One other investment of special note is the $150,000 “equity investment” administration has recommended, to address the failure of the Red Plan to produce “educational equity” across the city. The money is to be directed towards two western schools in particular--Denfeld High and the Lincoln Park Middle School. The problem with this investment is very basic: things are so out-of-whack, to really make a substantial difference the investment would need another zero: $1,500,000.
The tougher part of this process--the cuts--added up to $2,283,000, with another $276,738 cuts yet to be determined. The entire proposal is preliminary, which means the Board’s approval of this proposal at the April regular meeting would just be the first step towards leading to a finalized 2018 budget in June.
As I paged through the handout during the meeting, one heading in particular: “Barnstorm Ways to Increase Revenue,” caught my eye. I waited with anticipation to see what the barnstorming had produced, but the only big idea was for staff to somehow try to lure ten more students into every school. Lost enrollment has been killing ISD 709 since Keith Dixon blew everything apart with the Red Plan. Ten more students in each school would definitely help, but for years district leadership has trumpeted one daydreaming goal after another, with no real plan.
The Board should do at least five things: (1) get some reasonable concessions from the teachers’ union in this round, especially in regard to health care benefits, (2) finally sell all vacant district property to ANYONE willing to pay fair market value, (3) direct more State compensatory aid to the schools that are actually eligible for the money, (4) finally start searching for a way to relieve the pressure of Red Plan debt payments being made from the General Fund, and (5) actually insist on one additional expenditure, for a grant writer. (Mr. Dixon abolished ISD 709’s grant writer position while he was raiding the budget, another of many foolish moves the man made.)

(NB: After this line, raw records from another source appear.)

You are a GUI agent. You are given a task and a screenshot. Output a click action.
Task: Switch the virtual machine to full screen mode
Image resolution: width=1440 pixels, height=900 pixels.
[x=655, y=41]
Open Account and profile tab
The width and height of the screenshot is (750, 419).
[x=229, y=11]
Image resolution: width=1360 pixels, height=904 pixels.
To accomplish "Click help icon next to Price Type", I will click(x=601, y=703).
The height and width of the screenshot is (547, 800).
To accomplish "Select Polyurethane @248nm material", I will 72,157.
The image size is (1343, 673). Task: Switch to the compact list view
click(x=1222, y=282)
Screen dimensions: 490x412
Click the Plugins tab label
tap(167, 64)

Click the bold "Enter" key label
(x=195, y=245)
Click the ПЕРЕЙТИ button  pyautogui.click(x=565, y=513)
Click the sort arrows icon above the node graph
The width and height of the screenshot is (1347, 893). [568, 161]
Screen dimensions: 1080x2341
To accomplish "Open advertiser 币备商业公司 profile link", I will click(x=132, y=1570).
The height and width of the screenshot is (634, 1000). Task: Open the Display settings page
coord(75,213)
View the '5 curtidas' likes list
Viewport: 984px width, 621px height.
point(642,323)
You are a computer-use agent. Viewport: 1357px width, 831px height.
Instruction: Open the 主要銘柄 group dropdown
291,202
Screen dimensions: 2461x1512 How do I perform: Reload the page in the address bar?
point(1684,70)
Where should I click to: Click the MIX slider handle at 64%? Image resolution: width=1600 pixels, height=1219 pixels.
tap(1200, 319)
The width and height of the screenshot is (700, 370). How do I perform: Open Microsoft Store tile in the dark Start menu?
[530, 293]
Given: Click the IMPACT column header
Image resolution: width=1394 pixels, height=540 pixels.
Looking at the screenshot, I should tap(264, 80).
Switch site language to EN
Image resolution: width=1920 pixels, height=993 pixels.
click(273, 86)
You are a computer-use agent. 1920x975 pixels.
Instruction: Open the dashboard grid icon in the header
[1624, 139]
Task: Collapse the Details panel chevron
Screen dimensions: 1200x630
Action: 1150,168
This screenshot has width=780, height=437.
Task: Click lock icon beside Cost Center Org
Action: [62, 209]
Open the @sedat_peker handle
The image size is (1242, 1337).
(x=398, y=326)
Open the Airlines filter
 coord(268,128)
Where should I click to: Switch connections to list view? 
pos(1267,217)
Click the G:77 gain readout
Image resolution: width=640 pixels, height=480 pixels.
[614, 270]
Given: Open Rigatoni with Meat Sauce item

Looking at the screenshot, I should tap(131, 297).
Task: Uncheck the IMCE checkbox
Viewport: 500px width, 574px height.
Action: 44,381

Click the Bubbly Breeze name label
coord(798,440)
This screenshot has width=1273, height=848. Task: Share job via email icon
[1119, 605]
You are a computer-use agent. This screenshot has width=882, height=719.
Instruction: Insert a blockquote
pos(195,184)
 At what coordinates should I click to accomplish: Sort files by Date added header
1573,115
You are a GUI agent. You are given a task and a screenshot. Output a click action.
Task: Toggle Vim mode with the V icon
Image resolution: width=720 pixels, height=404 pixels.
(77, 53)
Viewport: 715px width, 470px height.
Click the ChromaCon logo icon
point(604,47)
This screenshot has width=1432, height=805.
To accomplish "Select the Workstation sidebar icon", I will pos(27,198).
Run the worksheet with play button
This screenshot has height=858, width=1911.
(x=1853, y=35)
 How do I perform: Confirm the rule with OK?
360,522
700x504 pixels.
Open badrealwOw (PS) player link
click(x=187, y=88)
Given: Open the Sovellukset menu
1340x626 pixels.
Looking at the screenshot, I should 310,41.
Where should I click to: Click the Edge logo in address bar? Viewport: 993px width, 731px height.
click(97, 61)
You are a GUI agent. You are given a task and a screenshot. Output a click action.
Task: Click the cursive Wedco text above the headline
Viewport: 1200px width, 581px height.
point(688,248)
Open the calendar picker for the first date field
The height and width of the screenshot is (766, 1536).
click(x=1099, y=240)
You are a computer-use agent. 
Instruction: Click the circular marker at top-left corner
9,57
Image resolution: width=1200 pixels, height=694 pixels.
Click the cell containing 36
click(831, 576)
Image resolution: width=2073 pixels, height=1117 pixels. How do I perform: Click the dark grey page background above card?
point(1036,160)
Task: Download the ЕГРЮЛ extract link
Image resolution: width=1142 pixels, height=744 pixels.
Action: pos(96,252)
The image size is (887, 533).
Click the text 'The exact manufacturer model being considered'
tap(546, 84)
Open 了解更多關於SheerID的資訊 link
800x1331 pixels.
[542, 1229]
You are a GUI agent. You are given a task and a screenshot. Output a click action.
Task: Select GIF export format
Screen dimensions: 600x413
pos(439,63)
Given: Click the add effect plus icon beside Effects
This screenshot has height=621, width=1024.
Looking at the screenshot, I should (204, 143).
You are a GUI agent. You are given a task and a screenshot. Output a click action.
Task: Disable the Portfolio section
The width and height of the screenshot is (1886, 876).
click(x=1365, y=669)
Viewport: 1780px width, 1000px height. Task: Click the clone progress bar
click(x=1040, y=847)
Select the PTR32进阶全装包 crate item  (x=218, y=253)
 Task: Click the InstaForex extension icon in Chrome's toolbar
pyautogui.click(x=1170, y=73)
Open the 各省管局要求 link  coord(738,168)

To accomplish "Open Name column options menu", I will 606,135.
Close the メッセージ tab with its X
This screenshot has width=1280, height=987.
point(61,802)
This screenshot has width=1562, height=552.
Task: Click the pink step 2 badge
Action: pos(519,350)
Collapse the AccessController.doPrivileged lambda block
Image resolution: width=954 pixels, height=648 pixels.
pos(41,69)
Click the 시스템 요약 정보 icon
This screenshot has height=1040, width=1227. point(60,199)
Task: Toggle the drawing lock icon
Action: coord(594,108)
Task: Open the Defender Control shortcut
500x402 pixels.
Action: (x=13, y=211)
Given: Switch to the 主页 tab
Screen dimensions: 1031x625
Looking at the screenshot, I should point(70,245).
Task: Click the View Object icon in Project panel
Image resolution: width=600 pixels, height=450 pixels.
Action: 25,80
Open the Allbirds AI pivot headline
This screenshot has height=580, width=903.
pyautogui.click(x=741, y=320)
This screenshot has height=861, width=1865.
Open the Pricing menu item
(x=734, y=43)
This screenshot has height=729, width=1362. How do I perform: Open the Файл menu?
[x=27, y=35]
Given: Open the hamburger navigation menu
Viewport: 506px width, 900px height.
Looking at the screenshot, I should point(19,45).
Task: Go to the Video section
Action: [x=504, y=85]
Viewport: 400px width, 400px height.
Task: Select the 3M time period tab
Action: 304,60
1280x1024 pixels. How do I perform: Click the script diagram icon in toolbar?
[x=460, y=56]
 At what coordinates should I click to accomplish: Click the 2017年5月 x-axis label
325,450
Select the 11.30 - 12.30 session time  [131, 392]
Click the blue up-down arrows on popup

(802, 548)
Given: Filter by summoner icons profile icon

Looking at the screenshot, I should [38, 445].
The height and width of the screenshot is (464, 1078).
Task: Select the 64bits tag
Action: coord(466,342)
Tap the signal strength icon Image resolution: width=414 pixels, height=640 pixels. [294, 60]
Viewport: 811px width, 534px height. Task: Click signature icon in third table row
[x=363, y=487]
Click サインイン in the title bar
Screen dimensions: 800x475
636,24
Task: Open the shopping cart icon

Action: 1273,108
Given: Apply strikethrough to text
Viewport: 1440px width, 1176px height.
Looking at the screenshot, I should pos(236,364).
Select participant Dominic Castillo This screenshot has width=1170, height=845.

During this meeting, Business Committee Chair Annie Harala offered her plan to deal with the budget problems: start sending buses into neighboring districts, to round up more kids. Other districts received requests to send their buses into Duluth, but this idea may have some real merit. We could paint up a bunch of buses in the psychedelic rainbow colors of the sixties and write in calligraphy script: “Annie’s Magic Bus Ride, Welcome Aboard!” on the sides. We could send them out across the state, even to Wisconsin and Iowa, every day, picking up every wayward urchin along the road.
This fiscal strategy is actually right in line with all the other pie-in-the-sky economic theories we’ve been subjected to for more than 12 years.